My rating: 5 of 5 stars
This was a fantastic read that tells the story of Louie Zampirini, a World War II airman who epitomized the Greatest Generation. Zampirini, the son of Italian immigrants, spends his childhood engaged in shenanigans and petty theft. He later converts his talent for running away from the scene of the crime into a career as a record-setting runner for high school and then the Olympics. Before he could return for his second Olympics, World War II began and he instead ended up as an airman stationed in the South Pacific.
Louie is on a search and rescue mission when his plane goes down in the middle of the Pacific. Only 3 crew members survive and drift helplessly for 37 days. Constantly surrounded by sharks, the 3 men fight dehydration, starvation, and the elements in 2 rubber rafts with virtually no supplies and no shelter. At one point, Louie jumps into the water and hides under the raft, punching and fighting off sharks, as a Japanese plane flies by several time, strafing the raft. The men eventually drift some 2,000 miles and wind up in the Marshall Islands, which were under Japanese control.
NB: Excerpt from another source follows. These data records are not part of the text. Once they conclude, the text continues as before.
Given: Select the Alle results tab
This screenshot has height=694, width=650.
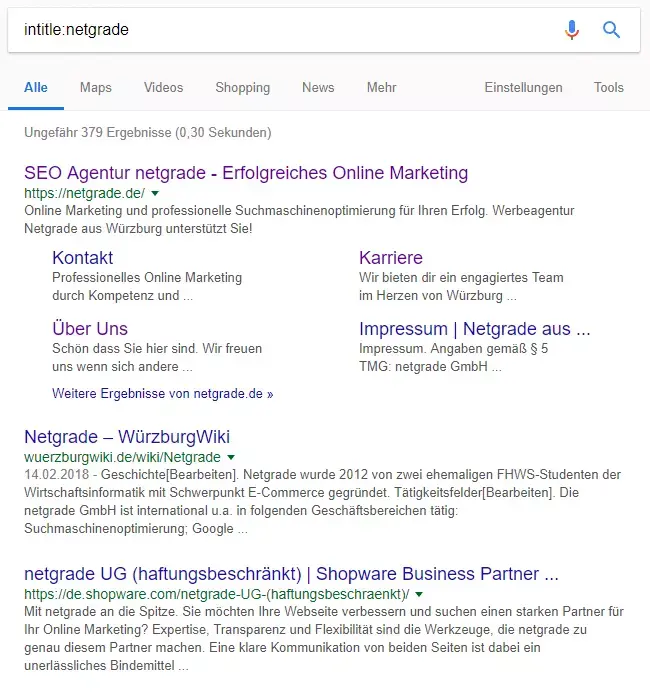Looking at the screenshot, I should (x=36, y=88).
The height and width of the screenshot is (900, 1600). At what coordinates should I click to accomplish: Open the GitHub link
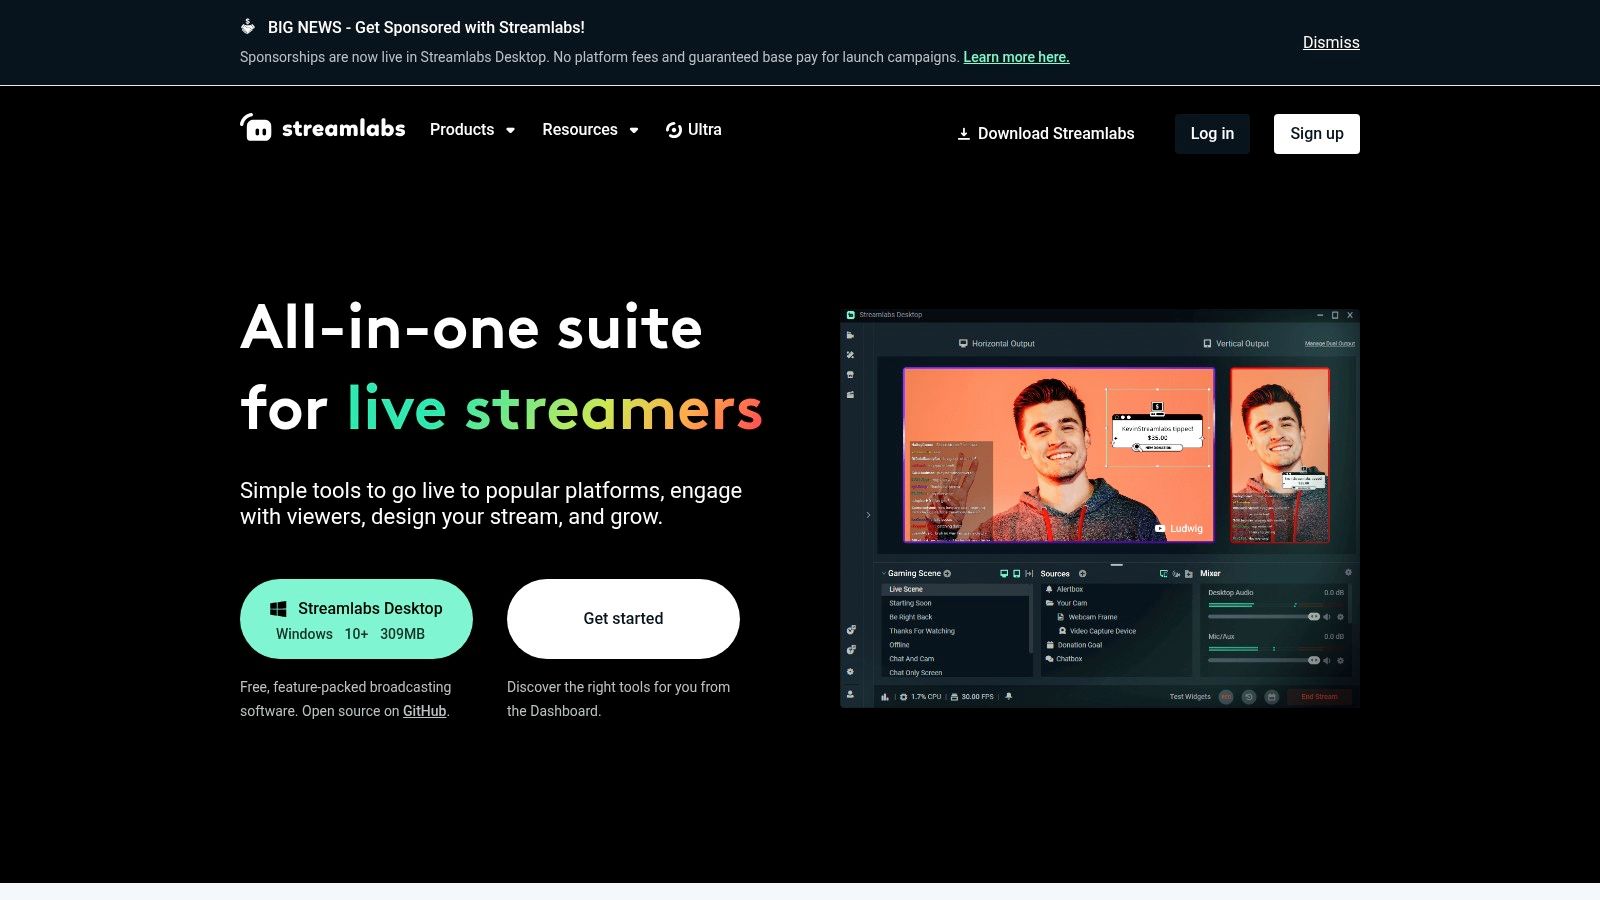pos(424,711)
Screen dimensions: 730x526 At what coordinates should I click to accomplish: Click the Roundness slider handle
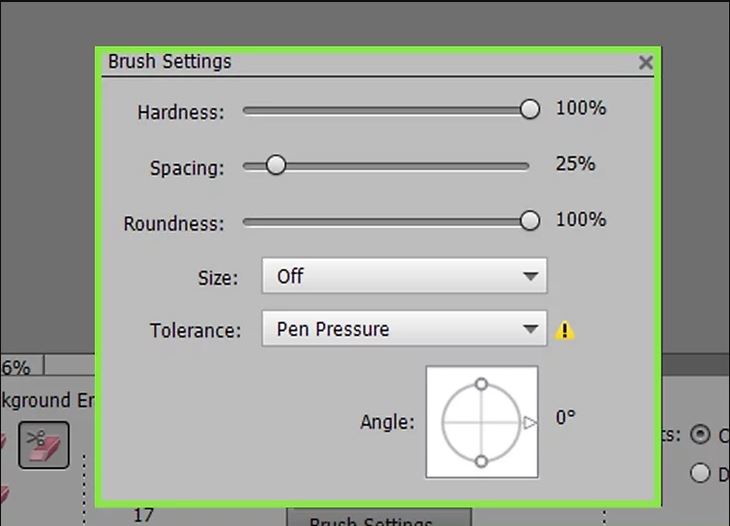click(x=529, y=221)
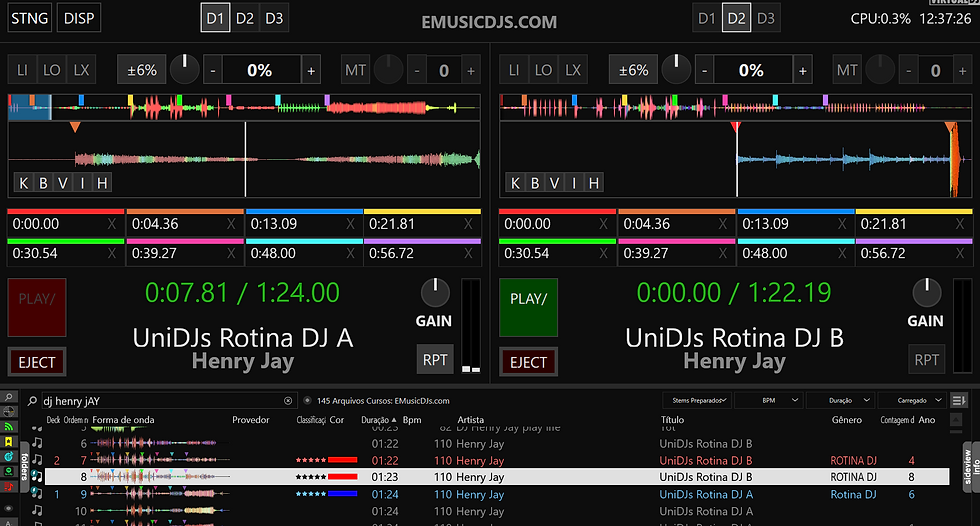Toggle RPT repeat on left deck
980x526 pixels.
tap(435, 360)
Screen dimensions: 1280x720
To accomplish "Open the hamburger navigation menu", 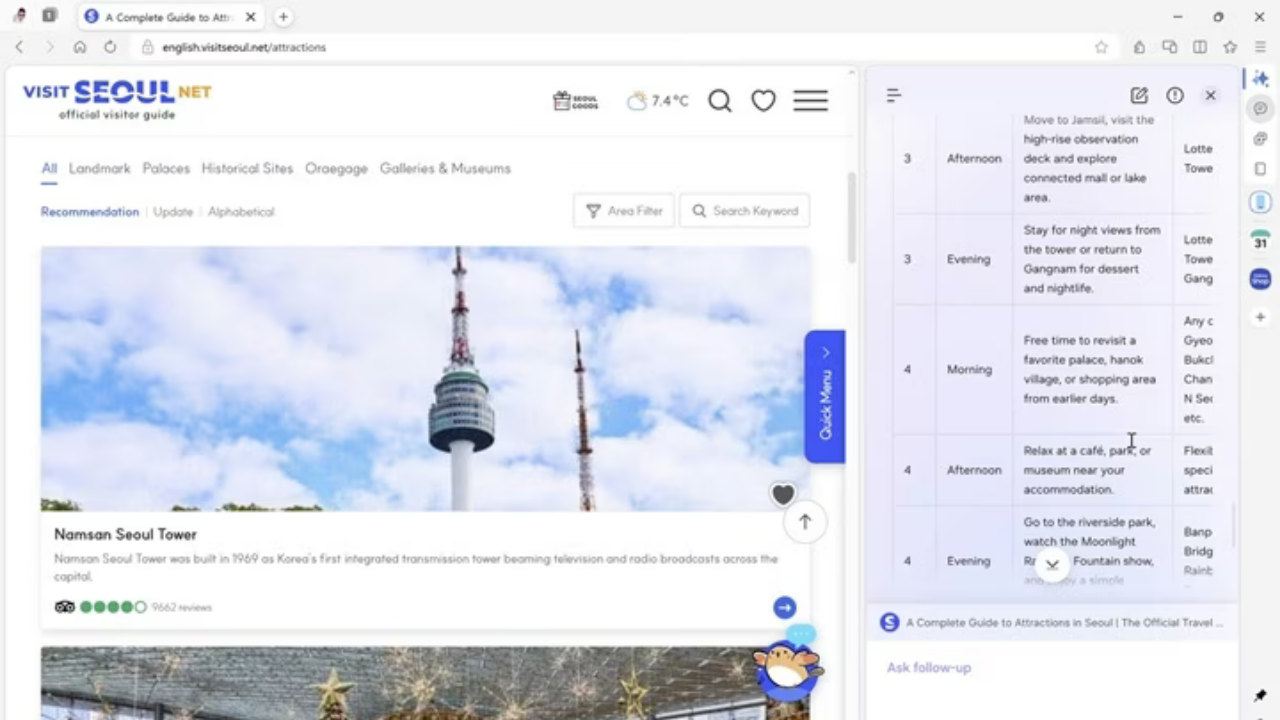I will pyautogui.click(x=810, y=100).
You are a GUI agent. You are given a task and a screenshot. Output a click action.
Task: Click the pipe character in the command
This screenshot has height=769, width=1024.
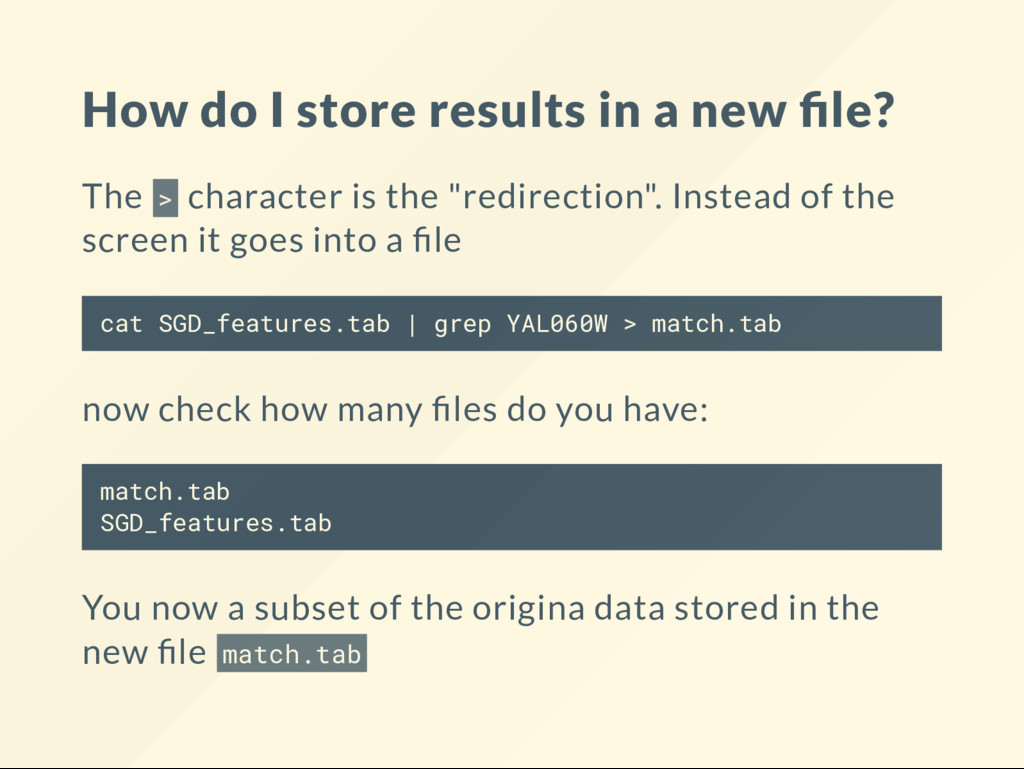coord(412,324)
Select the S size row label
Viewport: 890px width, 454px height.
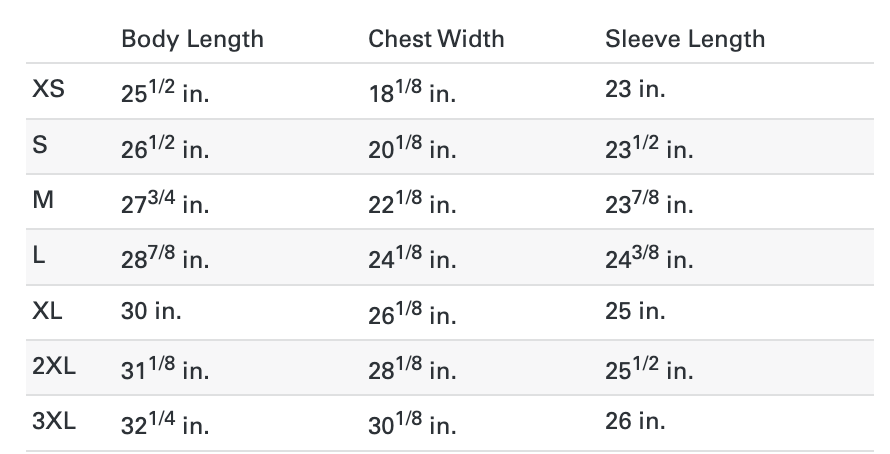[x=40, y=145]
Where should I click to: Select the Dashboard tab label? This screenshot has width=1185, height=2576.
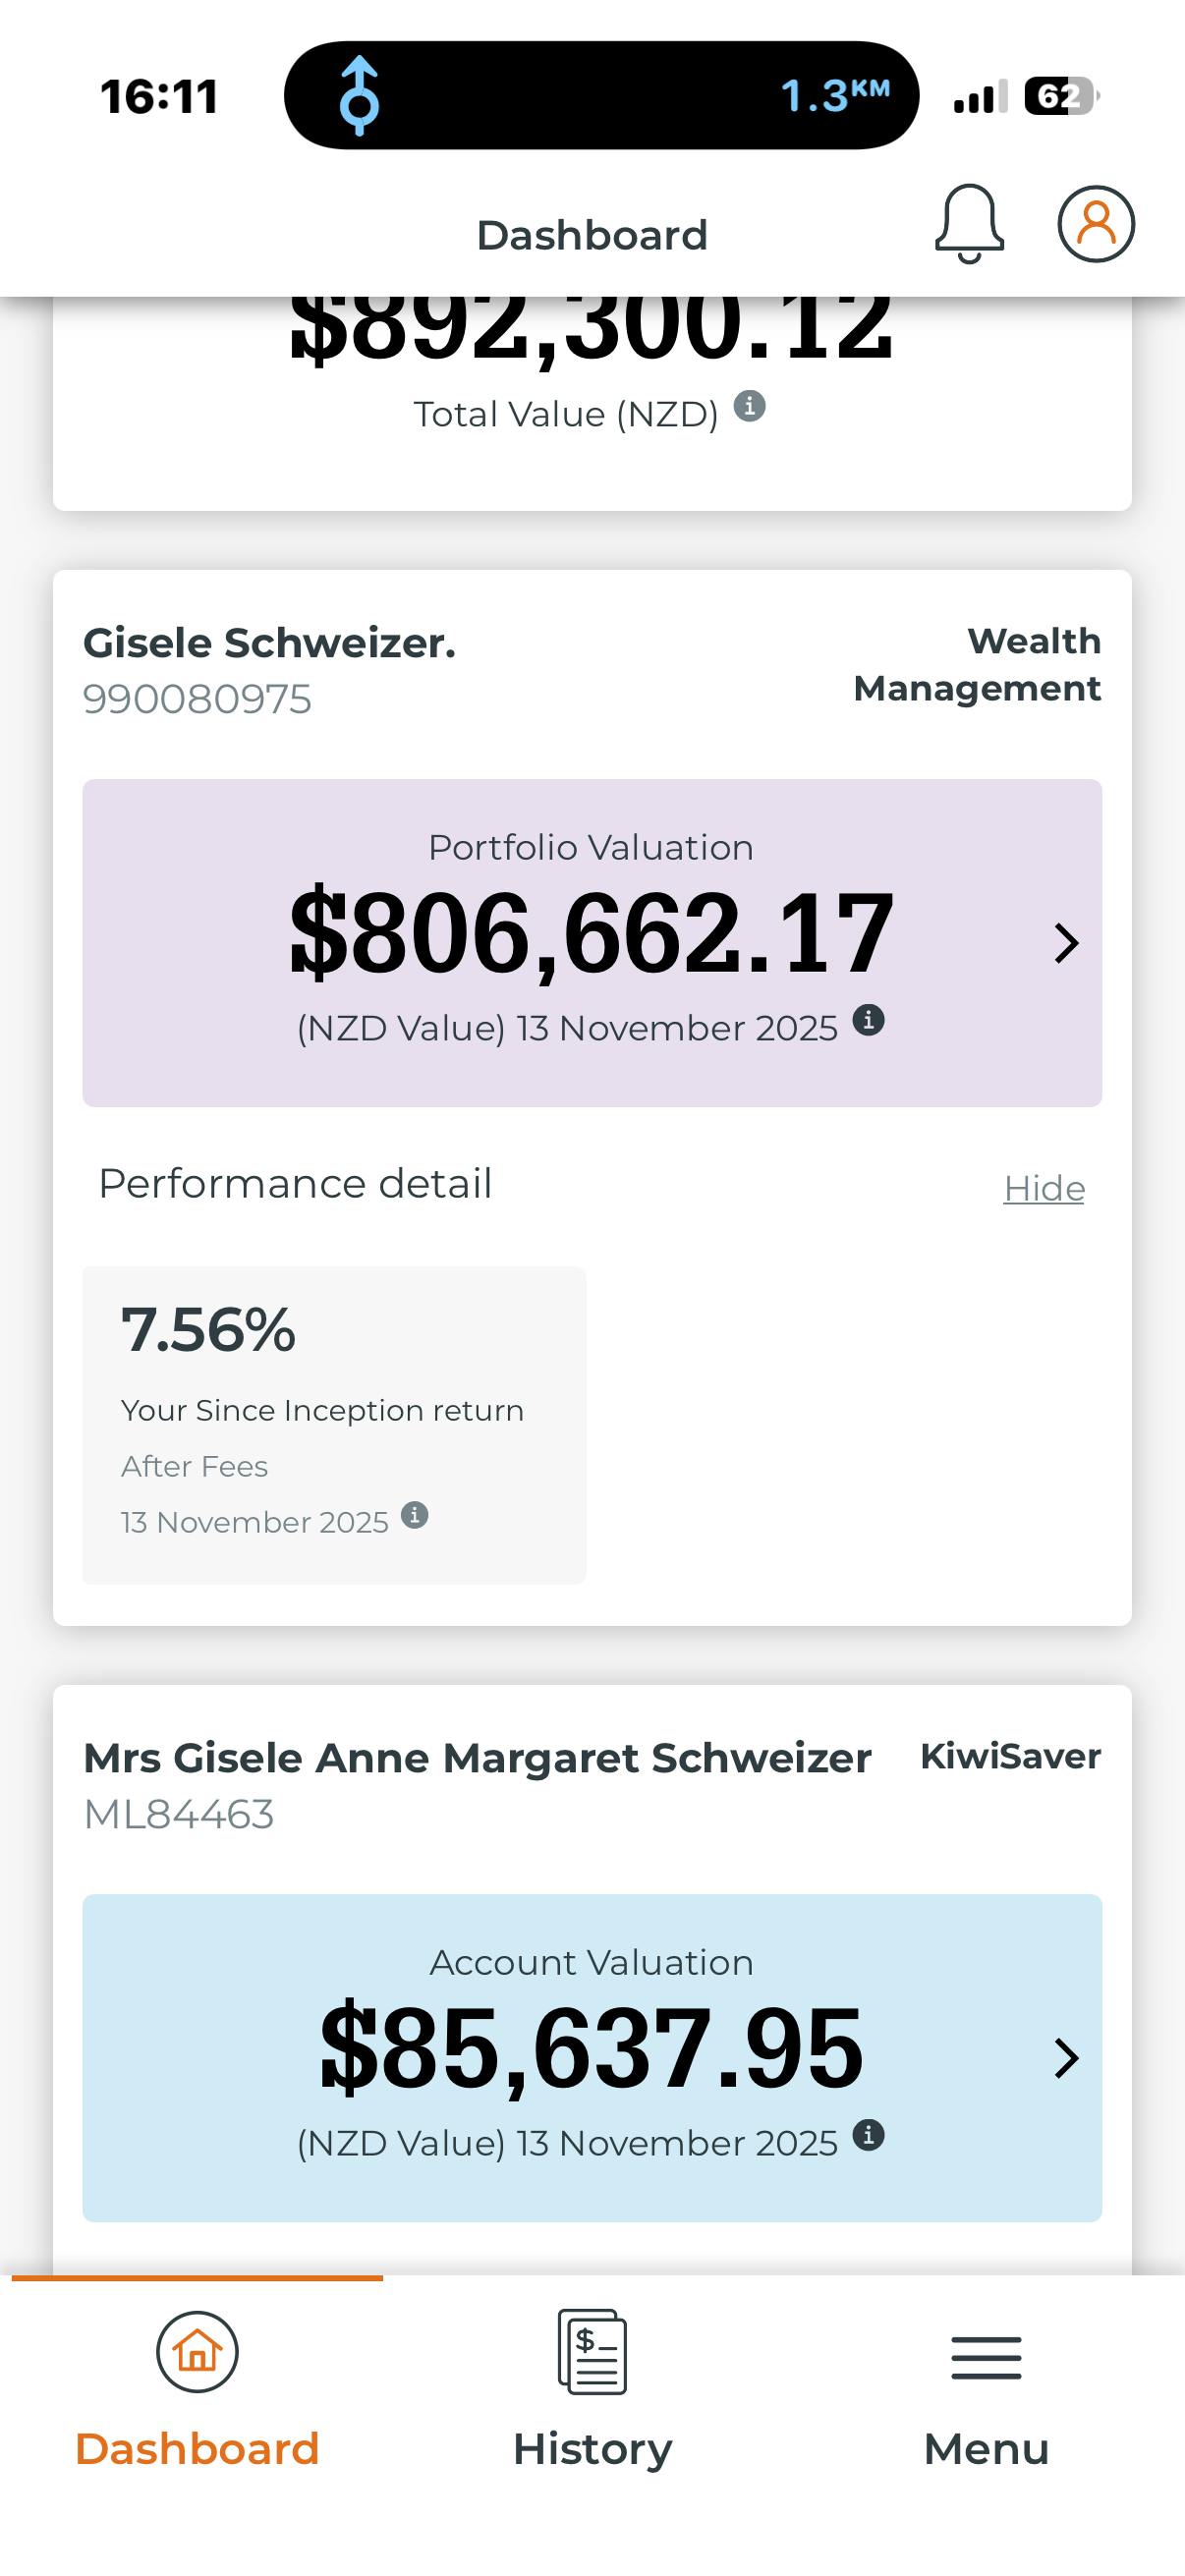197,2449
Louie then spends the next 2 years as a Japanese POW, living under some of the most deprived and miserable conditions while being mentally and physically tortured by camp commanders. One Japanese officer in particular, whom they called The Bird, was a sociopath who targeted Louie in particular.
Zampirini’s story was enlightening on many fronts. I had no idea that more US airmen were killed due to faulty equipment and accidents than by enemy action in WWII. I didn’t realize how inadequately our soldiers, airmen, and marines were equipped to fight a war or to survive accidents. Zampirini’s life raft, for instance, had a fish hook, a few pints of water, non-melting chocolate bars, and a patch kit.
I also didn’t know how badly our POWs were treated by the Japanese, who had no regard for the Geneva Convention or any other measures of decency or humanity. It was common practice for them to issue “all-kill” orders if they felt invasion was imminent, which would mean executing all POWs in the camp. At one camp, they had the POWs build tunnels and bunkers only to herd them in, douse them with gasoline, and then light them on fire. Escapees were gunned down and bayoneted. It’s sad to know that the US didn’t fully prosecute and punish these Japanese soldiers for war crimes in order to enlist Japanese support to defend against Russia.
The author does an excellent job at telling a very difficult story with sensitivity, yet it reads almost like a suspense novel. To have a glimpse into these men’s bravery and determination to survive was inspiring and humbling.
My only complaint was that I thought there was too much page count devoted to his running career early in the book, with excessive detail about competitors, meets, practices, and times.